1. A biocompatible composition for treating, repairing, or replacing biological tissue comprising microspheres of a biodegradable polymer dispersed in a matrix of a non-biodegradable hydrogel, wherein the composition is formulated to have compatible mechanical properties and physical functionality with the biological tissue.

2. A composition according to claim 1, wherein upon biodegradation, the microspheres form open-celled pores.

3. A composition according to claim 1 where the composition has pre-existing pores throughout its structure.

4. A composition according to claim 1, wherein the non-biodegradable hydrogel is polyvinyl alcohol.

5. A composition according to claim 1, wherein the non-biodegradable hydrogel is polyvinyl alcohol and polyvinylpyrrolidone.

6. A composition according to claim 1, wherein the biodegradable polymer is poly lactic glycolic acid.

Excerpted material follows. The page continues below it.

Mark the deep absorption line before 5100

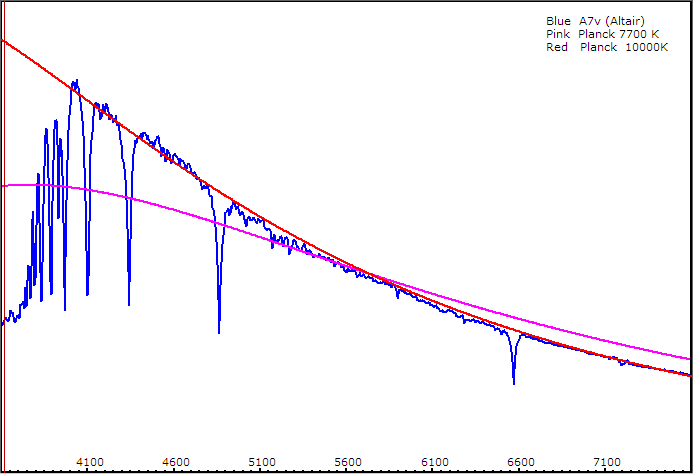tap(219, 331)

7. A composition according to claim 6, wherein the mole ratio of lactic to glycolic acid is about 50:50.

8. A composition according to claim 1, wherein the hydrogel further comprises a chemoattractant, chemokine, cytokine, adhesion molecules, or mixtures thereof.

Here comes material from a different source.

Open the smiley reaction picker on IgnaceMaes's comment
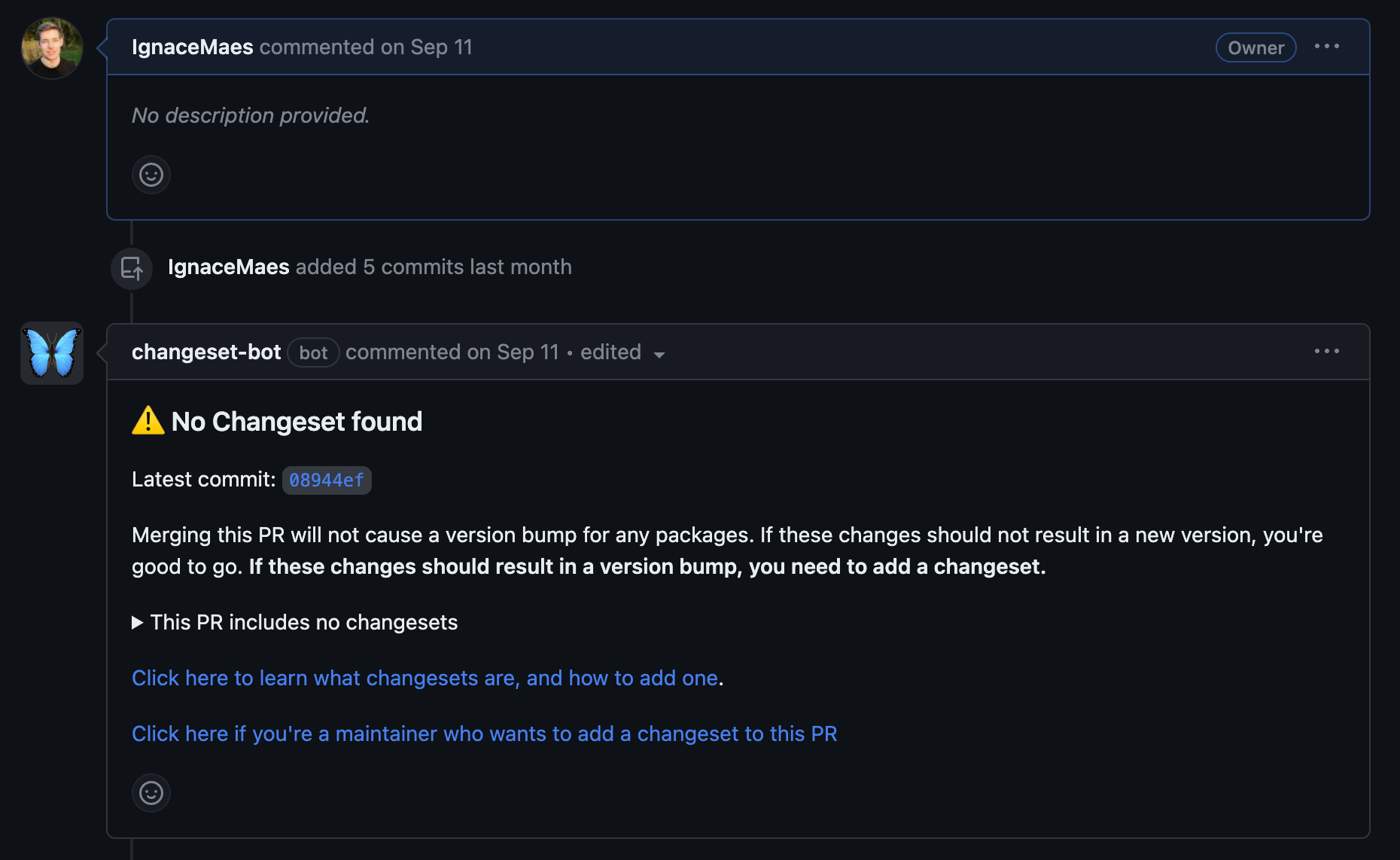The image size is (1400, 860). tap(151, 174)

9. A composition according to claim 1, wherein the microspheres further comprise a chemoattractant, chemokine, cytokine, adhesion molecules, or mixtures thereof.

10. A composition according to claim 9, wherein the chemoattractant is selected from the group consisting of IGF-1, FGF, BMP2, and mixtures thereof.

11. A composition according to claim 9, wherein the chemoattractant promotes the biosynthesis of extracellular-matrix.

12. A composition according to claim 9, wherein the type and amount of chemokine is compatable with the biological tissue.

13. A composition according to claim 1, wherein the microspheres have an average diameter between about 10 and about 100 microns.

14. A composition according to claim 1, wherein the composition is molded in the shape of a biological tissue defect.

15. A composition according to claim 1, wherein the composition is molded in the shape of a cylinder, cone, or ovoid for insertion into a biological tissue defect.

16. A composition according to claim 1, wherein the biological tissue is selected from the group consisting of cartilage, bone, bladder, liver, kidney, and mixtures thereof.

17. A composition according to claim 1, wherein the microspheres are unevenly dispersed in the matrix to form pores, avenues, or channels upon degradation.

18. A composition according to claim 17, wherein the pores, avenues, or channels formed upon degradation are sufficiently large to permit cellular migration into the remaining matrix of non-biodegradable hydrogel.

19. A composition according to claim 1, wherein the microspheres of biodegradable polymer are selected to degrade in vivo at a rate such that mechanical and functional characteristics of the implanted composition are maintained by the simultaneous ingrowth of biological material.

20. The composition according to claim 1, wherein the composition contains two or more discreet layers, wherein each layer has compatible mechanical properties and physical functionality for a distinct biological tissue.

21. The composition according to claim 20, wherein the composition has two layers, and further wherein one layer is compatible with bone and one layer is compatible with cartilage.

22. A method of making a composition according to claim 1, comprising forming microspheres containing a chemokine, dispersing the microspheres in a hydrogel matrix, and molding the matrix in the form of a biological tissue defect.

23. A method of treating, repairing, or replacing biological tissue comprising administering a composition according to claim 1 to a site of treatment, repair, or replacement in a patient.

24. The method of claim 23 wherein the biological tissue is selected from the group consisting of cartilage, bone, bladder, liver, kidney, and mixtures thereof.

25. A method of providing mechanical integrity to a biological defect comprising implanting a composition according to claim 1 to the site of a biological defect and allowing tissue ingrowth within biodegradable pores of the implanted composition, wherein the implanted composition provides mechanical integrity before, during, and after tissue ingrowth.